- _Directions for this task_:
Give the items from the line containing "This screenshot has width=999, height=492." through the line containing "at that location.", inclusive, as a JSON list of strings with one string per line, omitting blank lines.

- _The data_:
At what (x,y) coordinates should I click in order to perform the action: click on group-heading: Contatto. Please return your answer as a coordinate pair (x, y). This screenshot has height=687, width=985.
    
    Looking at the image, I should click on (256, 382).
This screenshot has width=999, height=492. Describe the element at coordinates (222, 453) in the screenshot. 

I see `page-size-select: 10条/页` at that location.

--

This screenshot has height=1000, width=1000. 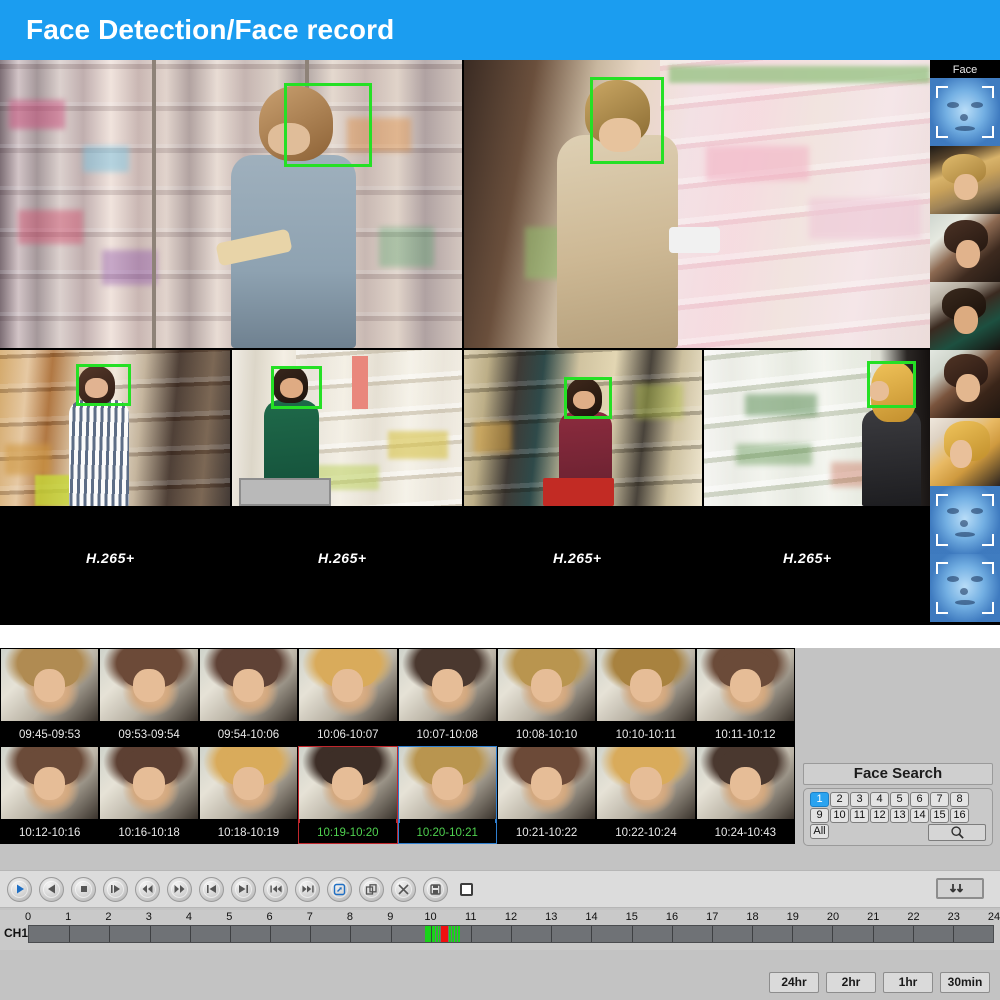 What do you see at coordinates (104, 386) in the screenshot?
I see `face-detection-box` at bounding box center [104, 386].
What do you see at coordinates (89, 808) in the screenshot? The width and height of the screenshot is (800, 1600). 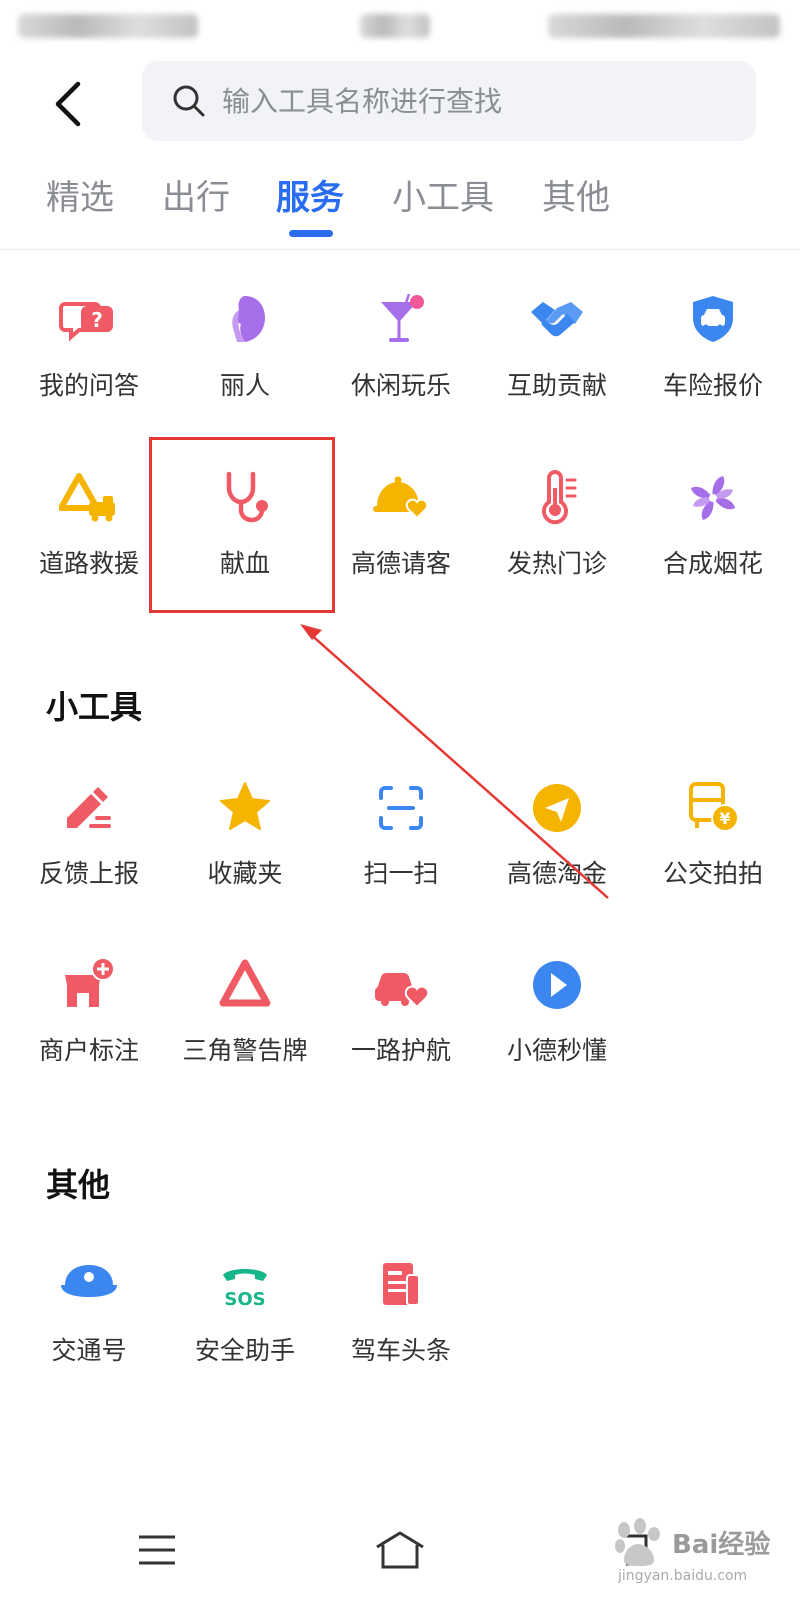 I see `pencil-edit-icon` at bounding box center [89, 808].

- _Your response_:
[
  "This screenshot has width=999, height=492. Describe the element at coordinates (222, 453) in the screenshot. ",
  "I see `page-size-select: 10条/页` at that location."
]